In the last two decades, we have extensively explored the semantic classifiers in ancient Egyptian scripts, showing how they encode the world from two complementary perspectives: universal cognitive tendencies of classification along with Egyptian society's categorization of the world. Our central hypothesis is that each graphemic classifier in the Egyptian writing system heads a conceptual category. The assemblage of words classified by a particular classifier presents us with a dynamic map of an emic category in the mind of a culture. Classifiers in the Egyptian script allow us to trace central and marginal members of conceptual categories, spot interrelations and overlaps between categories, observe diachronic developments and changes, and discover incompatibility of categories.

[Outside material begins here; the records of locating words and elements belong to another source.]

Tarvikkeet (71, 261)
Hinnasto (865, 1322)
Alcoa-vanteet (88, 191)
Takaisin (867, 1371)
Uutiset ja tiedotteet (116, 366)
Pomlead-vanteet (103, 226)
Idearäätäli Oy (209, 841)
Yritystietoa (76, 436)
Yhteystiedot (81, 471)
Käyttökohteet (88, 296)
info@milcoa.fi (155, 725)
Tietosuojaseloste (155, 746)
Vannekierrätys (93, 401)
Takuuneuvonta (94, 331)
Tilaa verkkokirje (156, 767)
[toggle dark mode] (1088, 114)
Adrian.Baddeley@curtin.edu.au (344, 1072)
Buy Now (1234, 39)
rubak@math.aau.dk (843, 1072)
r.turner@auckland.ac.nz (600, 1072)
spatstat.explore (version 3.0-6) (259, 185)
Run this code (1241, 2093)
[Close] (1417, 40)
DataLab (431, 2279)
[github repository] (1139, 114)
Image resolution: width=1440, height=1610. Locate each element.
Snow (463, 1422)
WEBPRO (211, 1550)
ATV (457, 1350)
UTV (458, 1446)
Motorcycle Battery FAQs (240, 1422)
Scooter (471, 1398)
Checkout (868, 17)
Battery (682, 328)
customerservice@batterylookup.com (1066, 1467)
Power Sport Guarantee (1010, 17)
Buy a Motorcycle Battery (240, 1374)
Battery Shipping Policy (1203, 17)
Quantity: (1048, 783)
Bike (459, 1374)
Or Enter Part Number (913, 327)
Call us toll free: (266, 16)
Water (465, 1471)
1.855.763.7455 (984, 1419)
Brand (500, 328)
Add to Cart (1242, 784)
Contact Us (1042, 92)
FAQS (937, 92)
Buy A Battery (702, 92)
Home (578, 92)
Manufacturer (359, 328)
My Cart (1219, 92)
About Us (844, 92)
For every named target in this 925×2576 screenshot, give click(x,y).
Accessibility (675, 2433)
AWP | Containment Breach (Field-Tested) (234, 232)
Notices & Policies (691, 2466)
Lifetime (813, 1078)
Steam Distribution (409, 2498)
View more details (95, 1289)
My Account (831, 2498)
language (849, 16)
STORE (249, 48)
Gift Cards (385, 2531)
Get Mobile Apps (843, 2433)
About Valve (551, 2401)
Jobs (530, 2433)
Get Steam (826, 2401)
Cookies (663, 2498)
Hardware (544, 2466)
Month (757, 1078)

The number of classifier occurrences in complex script systems amounts to millions (i.e., big data). In the last decade, we developed in the ArchaeoMind Lab the digital tool iClassifier 1 (© Goldwasser, Harel, and Nikolaev) designed to check our hypothesis on a large scope of texts from different periods and different scripts. We mark classifiers in imported digitalized corpora—in ancient Chinese, ancient Egyptian, and Sumerian cuneiform. This contribution introduces the reader to the rules of the classifier system in the Egyptian script and presents new results from a pilot project on a genuine Egyptian corpus (variants of the Story of Sinuhe).